Say you are a user that is a fan of SASS and Sublime Text. What are some other tools experts using these tools like?

// paths that lead to users of the tools
var a = g.V('sass').In('uses')
var b = g.V('sublime text').In('uses')

// Who uses both tools
var c = a.Intersect(b).ToArray()

// What tools are used by all of those people
var software = g.V.apply(this, c).Out('uses').ToArray()

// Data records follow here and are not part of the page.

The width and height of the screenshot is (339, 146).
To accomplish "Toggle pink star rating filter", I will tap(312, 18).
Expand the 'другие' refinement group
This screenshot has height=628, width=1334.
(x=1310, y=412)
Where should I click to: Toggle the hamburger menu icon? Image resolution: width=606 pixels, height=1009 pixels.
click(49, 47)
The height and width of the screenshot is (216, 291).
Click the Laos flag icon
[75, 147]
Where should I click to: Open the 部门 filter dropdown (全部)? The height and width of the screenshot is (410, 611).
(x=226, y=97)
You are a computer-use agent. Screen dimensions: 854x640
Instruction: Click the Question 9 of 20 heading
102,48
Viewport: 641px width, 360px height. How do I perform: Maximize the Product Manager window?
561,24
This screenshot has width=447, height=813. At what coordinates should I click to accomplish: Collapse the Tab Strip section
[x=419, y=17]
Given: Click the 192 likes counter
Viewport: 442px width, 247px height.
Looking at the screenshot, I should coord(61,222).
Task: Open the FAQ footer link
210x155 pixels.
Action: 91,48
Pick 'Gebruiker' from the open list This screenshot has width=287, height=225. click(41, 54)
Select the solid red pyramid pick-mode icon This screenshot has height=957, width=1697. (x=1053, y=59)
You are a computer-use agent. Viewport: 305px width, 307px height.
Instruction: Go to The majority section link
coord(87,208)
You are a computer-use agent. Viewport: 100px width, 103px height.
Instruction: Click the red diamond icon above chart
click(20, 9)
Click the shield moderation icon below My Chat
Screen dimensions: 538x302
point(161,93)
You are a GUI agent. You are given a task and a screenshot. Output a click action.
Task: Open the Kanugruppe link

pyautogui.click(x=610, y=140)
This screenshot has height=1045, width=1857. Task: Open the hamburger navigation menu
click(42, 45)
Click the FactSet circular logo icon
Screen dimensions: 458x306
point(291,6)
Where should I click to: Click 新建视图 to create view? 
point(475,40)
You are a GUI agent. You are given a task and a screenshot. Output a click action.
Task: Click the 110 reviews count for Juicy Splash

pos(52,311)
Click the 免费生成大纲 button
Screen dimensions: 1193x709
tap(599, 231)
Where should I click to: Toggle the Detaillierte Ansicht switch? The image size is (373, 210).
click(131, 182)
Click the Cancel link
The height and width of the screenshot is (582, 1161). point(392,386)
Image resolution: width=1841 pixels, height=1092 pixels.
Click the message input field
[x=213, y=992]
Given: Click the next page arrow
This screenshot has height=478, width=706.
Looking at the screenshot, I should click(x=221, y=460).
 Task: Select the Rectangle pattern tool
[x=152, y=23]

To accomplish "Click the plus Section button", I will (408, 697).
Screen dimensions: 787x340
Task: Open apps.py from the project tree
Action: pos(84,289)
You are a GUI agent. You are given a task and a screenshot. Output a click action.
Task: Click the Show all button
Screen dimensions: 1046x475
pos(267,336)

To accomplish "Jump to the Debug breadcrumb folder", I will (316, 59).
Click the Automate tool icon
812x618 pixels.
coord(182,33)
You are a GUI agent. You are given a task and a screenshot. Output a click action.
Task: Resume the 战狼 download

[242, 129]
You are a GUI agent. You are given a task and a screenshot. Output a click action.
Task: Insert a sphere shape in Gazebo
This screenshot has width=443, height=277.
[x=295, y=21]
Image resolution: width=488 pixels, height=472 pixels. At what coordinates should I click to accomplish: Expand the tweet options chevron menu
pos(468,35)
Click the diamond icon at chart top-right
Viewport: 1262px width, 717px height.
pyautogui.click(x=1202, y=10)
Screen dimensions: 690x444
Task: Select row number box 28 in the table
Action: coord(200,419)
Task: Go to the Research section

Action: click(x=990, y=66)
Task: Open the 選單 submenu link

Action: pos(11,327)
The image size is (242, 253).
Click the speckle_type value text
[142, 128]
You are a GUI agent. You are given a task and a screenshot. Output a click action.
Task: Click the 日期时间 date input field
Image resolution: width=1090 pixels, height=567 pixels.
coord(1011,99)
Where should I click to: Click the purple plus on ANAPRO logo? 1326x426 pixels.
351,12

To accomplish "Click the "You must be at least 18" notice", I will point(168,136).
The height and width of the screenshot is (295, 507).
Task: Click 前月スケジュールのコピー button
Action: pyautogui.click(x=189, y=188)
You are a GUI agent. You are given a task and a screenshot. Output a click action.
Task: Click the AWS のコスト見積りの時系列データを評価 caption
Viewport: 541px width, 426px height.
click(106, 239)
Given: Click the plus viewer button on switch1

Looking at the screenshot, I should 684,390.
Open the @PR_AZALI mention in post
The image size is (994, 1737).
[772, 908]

// Convert an array to a hash with counts
var results = {}
_.each(software, function(s){
  if(results[s]==null){ results[s]=0; }
  results[s] +=1;
})

// Remove search terms
delete results['sass']
delete results['sublime text']

// Emit results
g.Emit({tools: results, users: c})

Here we are:

  1. finding the people that use sass and sublime text
  2. finding all the tools they use
  3. counting the number of times a tool appears
  4. removing our search tools
  5. emitting the results as the response

This gives us:

{
 "result": [
  {
   "tools": {
    "angularjs": 1,
    "chrome dev tools": 5,
    "jekyll": 1,
    "jquery": 1
   },
   "users": [
    "bradley neuberg",
    "nathan smith",
    "adham dannaway",
    "wes bos",
    "joe casabona",
    "jenna gengler",
    "ryan olson",
    "rachel nabors"
   ]
  }
 ]
}

Note how Cayley is pretty happy for us to move in and out of JavaScript and that underscore.js is available by default. Handy. Also I returned a custom result construction with both the results hash and the users it was derived from.

So this isn’t necessarily the most efficient way of doing things but it’s pretty easy to follow.

I think for many, the fact that Cayley uses a JavaScript based environment will make it quite accessible compared to the other platforms. I hope to keep exploring Cayley in future articles.